The Body is a Vessel (2010)

For Freediver and Computer

 

Performance duration: 15 minutes

Radio transmission of an excerpt of The Body is a Vessel on national radio Deutschlandradio Kultur, Klangkunst (by Marcus Gammel)

PDF documentation here

Premiered at the SuperCollider Symposium at the kleine Wasserspeicher in Berlin, Prenzlauer Berg on September 25 2010, 7pm (Google Map)

The Body is a Vessel is a musical composition determined and performed by the human body. Special microphones and sensors let us listen to the physiological processes of professional freediver Elisabeth Kristoffersen.

Submerged under water, which is contained in a rowing boat on stage, Kristoffersen will hold her breath for up to six minutes, letting us experience the physiological transformations she undergoes whilst doing so.

The diver’s strict organization of time during preparation and diving form the basic structure of the music. The sounds of the heart, lungs, bloodflow and diaphragm are used as musical material and heard live in the hall.

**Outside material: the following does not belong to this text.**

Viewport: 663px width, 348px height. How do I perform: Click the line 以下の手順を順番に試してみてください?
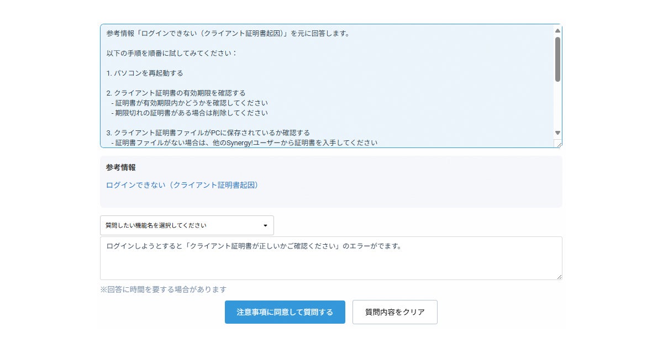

Using an EEG, changes of brain activity are made audible and take us even deeper into the diver’s body.

The Body is a Vessel submerges us in a baptism set to the sounds of science. protective and exposing, this work explores the perspectives of human evolution.

The Body is a Vessel was produced thanks to the support of the SuperCollider Symposium, Berlin and the Haute Ecole Arc Ingénierie in St. Imier, Switzerland.

Kleiner Wasserspeicher Berlin

Introduction
“The Body is a Vessel” is a musical ritual exploring the limits of the human body and possible futures for humankind and its physical shell. In 2000, shortly before his death, Jacques Mayol, the famous free-diver portrayed in Luc Besson’s movie “Le Grand Bleu” (1988), publishes his book “Homo Delphinus – The Dolphin Within Man” imagining evolution of mankind beyond its landlocked barriers and transporting the future human body far under the ocean’s surface.

“The Body is a Vessel” takes up this post-humanist promise to create a performance using modern-day technology in collaboration with professional free-diver Elisabeth Kristoffersen. Together, Meier and Kristoffersen embark on a journey towards the next step of human evolution.

Materials
“The Body is a Vessel” (TBIAV) uses various sensors to control electronic musical instruments in real-time with the performers body and the physiological changes it goes through during free-diving.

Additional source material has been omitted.